[Brief] Here the requirement is to repeat every record exactly, in full.

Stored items
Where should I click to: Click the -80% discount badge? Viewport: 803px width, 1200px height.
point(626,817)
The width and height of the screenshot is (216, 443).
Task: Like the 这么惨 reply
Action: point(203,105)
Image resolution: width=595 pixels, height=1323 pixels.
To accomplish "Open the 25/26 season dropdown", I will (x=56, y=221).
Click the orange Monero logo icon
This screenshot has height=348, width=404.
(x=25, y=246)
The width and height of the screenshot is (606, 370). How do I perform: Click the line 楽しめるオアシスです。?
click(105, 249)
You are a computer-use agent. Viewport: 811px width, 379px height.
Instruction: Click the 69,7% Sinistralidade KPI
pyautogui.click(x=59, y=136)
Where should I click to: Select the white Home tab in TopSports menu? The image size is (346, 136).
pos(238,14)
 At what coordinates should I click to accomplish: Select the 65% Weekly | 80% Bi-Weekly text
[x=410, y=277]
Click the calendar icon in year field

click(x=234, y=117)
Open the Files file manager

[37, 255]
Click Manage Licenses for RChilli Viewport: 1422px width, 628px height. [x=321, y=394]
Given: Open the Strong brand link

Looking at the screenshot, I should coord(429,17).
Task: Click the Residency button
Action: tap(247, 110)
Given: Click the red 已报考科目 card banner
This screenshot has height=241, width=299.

[Written reply]
Where should I click to: Click the -80% discount badge? Viewport: 803px width, 1200px height.
point(626,817)
The width and height of the screenshot is (216, 443).
Task: Like the 这么惨 reply
Action: point(203,105)
Image resolution: width=595 pixels, height=1323 pixels.
To accomplish "Open the 25/26 season dropdown", I will (x=56, y=221).
Click the orange Monero logo icon
This screenshot has height=348, width=404.
(x=25, y=246)
The width and height of the screenshot is (606, 370). How do I perform: Click the line 楽しめるオアシスです。?
click(105, 249)
You are a computer-use agent. Viewport: 811px width, 379px height.
Instruction: Click the 69,7% Sinistralidade KPI
pyautogui.click(x=59, y=136)
Where should I click to: Select the white Home tab in TopSports menu? The image size is (346, 136).
pos(238,14)
 At what coordinates should I click to accomplish: Select the 65% Weekly | 80% Bi-Weekly text
[x=410, y=277]
Click the calendar icon in year field

click(x=234, y=117)
Open the Files file manager

[37, 255]
Click Manage Licenses for RChilli Viewport: 1422px width, 628px height. [x=321, y=394]
Given: Open the Strong brand link

Looking at the screenshot, I should coord(429,17).
Task: Click the Residency button
Action: tap(247, 110)
Given: Click the red 已报考科目 card banner
This screenshot has height=241, width=299.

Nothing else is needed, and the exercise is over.